* WRITTEN TASK:
Reproduce everything from "Thanks for the" down to "looking into it." in the PVFS write performance reply, switching "regression" to "slowdown".

* PASSAGE PROVIDED:
++++++++++
[Pvfs2-users] Re: PVFS v2.8.x initial write performance

Phil Carns carns at mcs.anl.gov
Mon Apr 6 10:33:44 EDT 2009


Thanks for the extra information, Tony.  That's too bad that the 
metasync option wasn't helping for your configuration.

I don't think any relevant default configuration changes since 2.7.1.  I 
think it is just that size update issue that I mentioned earlier since 
it only really shows up in the initial write phase.  We just have a 
performance regression there for serial applications.

I don't have an answer for you yet, but we are looking into it.

-Phil

Tony Kew wrote:
> Dear Phil,
> 
> I ran the iozone job manually four times.  Only once was there any outout
> in any of the server logs (after the filesystem was initially built, 
> servers
> started and the filesystem mounted).
> 
> The one iozone run that gave errors failed after the writes had completed,
> running the initial read pass:
> 
> ################################################################################ 
> 
> Errors from node c14n29 PVFSv2 server logfile:
> ################################################################################ 
> 
> [E 03/23 12:38] job_time_mgr_expire: job time out: cancelling flow 
> operation, jo
> b_id: 3647671.
> [E 03/23 12:38] fp_multiqueue_cancel: flow proto cancel called on 
> 0x2a9586f540
> [E 03/23 12:38] fp_multiqueue_cancel: I/O error occurred
> [E 03/23 12:38] handle_io_error: flow proto error cleanup started on 
> 0x2a9586f54
> 0: Operation cancelled (possibly due to timeout)
> [E 03/23 12:38] PVFS2 server: signal 11, faulty address is (nil), from 
> (nil)
> [E 03/23 12:38] [bt] [(nil)]
> 
> 
> Other than this (which I consider an anomaly for now...)  The average 
> performance
> number for the three iozone runs that completed follow:
> 
>      Initial write:  37,625.48 KB/sec
>            Rewrite: 149,830.93 KB/sec
>               Read: 170,758.41 KB/sec
>            Re-read: 206,256.47 KB/sec
> 
> I would say there is a definite performance issue with initial writes.
> 
> Are there any filesytems configuration defaults that may have changed
> perhaps?...
++++++++++
* Extracted records:
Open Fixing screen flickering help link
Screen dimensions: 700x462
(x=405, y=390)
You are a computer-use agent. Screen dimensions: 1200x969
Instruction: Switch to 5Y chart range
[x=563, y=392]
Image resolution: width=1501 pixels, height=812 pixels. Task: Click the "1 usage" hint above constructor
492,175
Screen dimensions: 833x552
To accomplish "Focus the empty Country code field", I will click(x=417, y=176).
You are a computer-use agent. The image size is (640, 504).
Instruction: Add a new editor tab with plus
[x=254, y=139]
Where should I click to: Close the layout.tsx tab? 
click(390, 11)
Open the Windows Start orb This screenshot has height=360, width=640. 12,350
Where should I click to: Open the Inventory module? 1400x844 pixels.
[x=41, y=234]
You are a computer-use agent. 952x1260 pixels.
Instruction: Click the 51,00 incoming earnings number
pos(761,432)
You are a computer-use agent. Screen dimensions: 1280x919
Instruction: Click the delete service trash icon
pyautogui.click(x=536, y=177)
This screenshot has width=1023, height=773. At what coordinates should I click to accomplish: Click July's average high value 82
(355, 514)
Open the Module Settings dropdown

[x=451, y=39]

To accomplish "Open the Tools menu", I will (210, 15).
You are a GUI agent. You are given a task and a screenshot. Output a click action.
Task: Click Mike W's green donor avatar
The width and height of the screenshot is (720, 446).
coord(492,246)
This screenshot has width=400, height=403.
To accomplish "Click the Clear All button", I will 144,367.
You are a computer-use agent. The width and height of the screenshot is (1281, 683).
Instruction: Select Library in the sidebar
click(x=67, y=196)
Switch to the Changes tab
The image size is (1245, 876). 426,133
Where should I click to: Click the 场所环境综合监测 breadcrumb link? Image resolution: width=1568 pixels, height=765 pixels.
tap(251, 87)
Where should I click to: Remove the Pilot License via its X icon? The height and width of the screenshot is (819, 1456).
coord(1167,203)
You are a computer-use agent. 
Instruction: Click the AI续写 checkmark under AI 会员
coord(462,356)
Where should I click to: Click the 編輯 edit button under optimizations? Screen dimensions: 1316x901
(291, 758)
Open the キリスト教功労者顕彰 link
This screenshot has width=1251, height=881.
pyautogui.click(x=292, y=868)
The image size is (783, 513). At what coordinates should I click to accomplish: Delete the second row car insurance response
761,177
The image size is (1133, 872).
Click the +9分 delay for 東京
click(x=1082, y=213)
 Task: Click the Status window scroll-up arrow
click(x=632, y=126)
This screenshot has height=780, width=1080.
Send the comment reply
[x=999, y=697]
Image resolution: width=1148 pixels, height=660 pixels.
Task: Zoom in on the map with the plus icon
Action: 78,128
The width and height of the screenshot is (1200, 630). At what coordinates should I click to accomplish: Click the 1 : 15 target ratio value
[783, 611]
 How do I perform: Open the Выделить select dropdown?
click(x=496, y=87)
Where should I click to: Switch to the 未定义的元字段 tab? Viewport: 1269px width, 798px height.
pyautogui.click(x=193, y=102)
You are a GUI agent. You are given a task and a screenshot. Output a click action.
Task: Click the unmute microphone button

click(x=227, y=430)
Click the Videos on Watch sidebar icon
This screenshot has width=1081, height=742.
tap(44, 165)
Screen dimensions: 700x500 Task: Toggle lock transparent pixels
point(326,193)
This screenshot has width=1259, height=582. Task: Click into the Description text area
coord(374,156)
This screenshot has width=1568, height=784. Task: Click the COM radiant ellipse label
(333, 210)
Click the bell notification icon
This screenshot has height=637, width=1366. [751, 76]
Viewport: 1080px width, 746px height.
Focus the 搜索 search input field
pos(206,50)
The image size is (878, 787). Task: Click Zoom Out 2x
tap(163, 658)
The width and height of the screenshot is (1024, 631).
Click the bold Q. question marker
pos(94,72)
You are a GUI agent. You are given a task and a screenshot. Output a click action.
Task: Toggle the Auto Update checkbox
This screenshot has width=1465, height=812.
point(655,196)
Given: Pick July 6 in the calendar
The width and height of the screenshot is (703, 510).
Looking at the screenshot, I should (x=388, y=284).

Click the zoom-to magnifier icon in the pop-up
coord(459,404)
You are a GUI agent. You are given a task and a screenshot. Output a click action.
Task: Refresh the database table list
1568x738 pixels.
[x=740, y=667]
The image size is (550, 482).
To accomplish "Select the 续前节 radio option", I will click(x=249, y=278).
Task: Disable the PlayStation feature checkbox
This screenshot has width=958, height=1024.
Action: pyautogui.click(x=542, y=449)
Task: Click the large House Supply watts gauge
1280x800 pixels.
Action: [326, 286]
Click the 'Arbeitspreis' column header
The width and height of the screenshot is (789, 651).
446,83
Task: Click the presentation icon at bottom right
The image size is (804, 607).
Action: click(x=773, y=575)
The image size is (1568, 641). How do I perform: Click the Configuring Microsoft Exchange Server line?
++++++++++
* PROBLEM SOLUTION:
Thanks for the extra information, Tony.  That's too bad that the 
metasync option wasn't helping for your configuration.

I don't think any relevant default configuration changes since 2.7.1.  I 
think it is just that size update issue that I mentioned earlier since 
it only really shows up in the initial write phase.  We just have a 
performance slowdown there for serial applications.

I don't have an answer for you yet, but we are looking into it.